The heat of Texas summer does weird things to a car. I discovered that on the way to Bible study one evening several years ago. I’d driven home from work earlier that afternoon in stop-and-go traffic, working the clutch on my ten-year-old Kia. It squeaked its disapproval of both the traffic and the 100-degree heat baking the pavement. A few hours later on our way to small group, the car had apparently had enough. My wife and I were headed down a busy four-lane road when we came to a stoplight. When I went to release the clutch after the light flipped to green, the pedal came up but the clutch stayed stubbornly depressed.

If there’s anything less bearable than the August sun in Texas, it’s the seething irritation that radiates from Texas drivers when they have to maneuver around a car that’s stopped in their way. As I performed all kinds of contortions in the driver’s seat to try and figure out why the clutch wasn’t rising like it should, angry drivers let me know exactly what they thought of my predicament.

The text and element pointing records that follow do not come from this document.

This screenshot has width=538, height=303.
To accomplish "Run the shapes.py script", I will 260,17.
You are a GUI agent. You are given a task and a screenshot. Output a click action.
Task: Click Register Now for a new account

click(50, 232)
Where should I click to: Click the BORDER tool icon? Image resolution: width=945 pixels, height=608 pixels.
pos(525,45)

There’s something about being stuck in the middle of a busy road that leaves you feeling very alone. You’re deprived of the ability to move down the street like everyone else. It’s an ability we take so thoroughly for granted that you don’t even notice that you have it until it’s gone. The people who have to swerve around your stranded car do very little to help you feel better about the situation. In fact, their angry words and blaring horns make you feel far worse.

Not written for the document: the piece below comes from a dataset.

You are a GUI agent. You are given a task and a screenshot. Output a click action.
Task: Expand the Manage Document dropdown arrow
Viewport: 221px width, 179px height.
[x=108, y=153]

And all you can do is wait. Time is the only thing that will get you moving on the road again—time spent waiting for a tow truck, or a mechanic, or, in my case, the clutch’s master cylinder to cooperate.

Fortunately on that warm Texas evening, I didn’t have to wait very long. After a few frustrated minutes, the plastic cylinder that worked the hydraulics released, and the transmission engaged enough for me to creep in first gear to the next light. I managed to grind through the gears enough to get all the way to our destination. Night fell and the air cooled and the transmission breathed a sigh of relief as the clutch cooperated on the drive home. It was a happy ending.

But when it comes to grief, the happy ending rarely comes so fast. Experiencing the death of a loved one is a lot like being stranded on the side of the road. You’re moving along through life at seventy miles per hour. You hardly notice the scenery of everyday living passing by until a death rockets into your life. Suddenly, like a car without a clutch, your life comes to a complete stop. Literally everything you took for granted moments ago now seems like a luxury you can no longer enjoy.

But the pain of grief comes from more than just the trauma of a loved one dying. Grief is feeling alone and stranded as you watch everyone around you keep on living—as if the world hasn’t come to a complete stop. For you it has. For them, it’s just another Sunday.

The summer before my senior year of high school, my family and I took our customary vacation to Bethany Beach in Delaware. That very first day we set up our umbrella and blanket and lathered up with sunscreen. My younger sister and brother and I joined our dad in the water—a welcome relief from the summer sun. But within minutes, terror struck. My dad had been manhandled by a wave, which nearly broke his neck and left him temporarily paralyzed. He was face-down in a few inches of briny water. Face-down for far too many precious seconds as his breath left him.

What followed sits fuzzy in my memory—like all my pictures of my two-year-old who never stops moving. My sister and I pulled my dad out of the water and he wasn’t breathing. A man covered in tattoos from head to toe ran to help and immediately began CPR. Eventually, he resuscitated my dad and a helicopter flew him away to Baltimore’s shock/trauma unit where, after emergency surgery, my dad’s life and limbs were safe. It was, needless to say, my least favorite vacation.

But one thing also stands out crystal-clear in my head when I think back on those traumatic few days. I just wanted a friend to sit with me in the cavernous lobby of Baltimore’s hospital. I tried to call someone who’d sit on the phone and just talk. Who’d pull over next to me while I was stranded on life’s highway and wait with me. But everyone I knew in youth group or from school was busy going on with their life without me. So I was stuck. And alone.

The feeling didn’t change when I faced grief again six years later. As brain cancer claimed my mom’s life, I found myself once again stopped on the road feeling so very alone. All I wanted was a friend who’d stop and wait with me. Someone who was okay letting life pass them by too. Who’d pause in the pain and simply be.

We’ll all face grief of some kind in life. But more often we’ll have the chance to join someone who’s hurting in their grief. It’s what the Bible calls mourning with those who mourn. And it’s the most powerful thing you can do to fight the monster of grief.

If you know someone who’s hurting—whose world has ground to a halt—the absolute best thing you can do is pull over and stop your life too. Just for a bit, wait. The tow truck will come along—you don’t have to offer help. But you can stop and wait.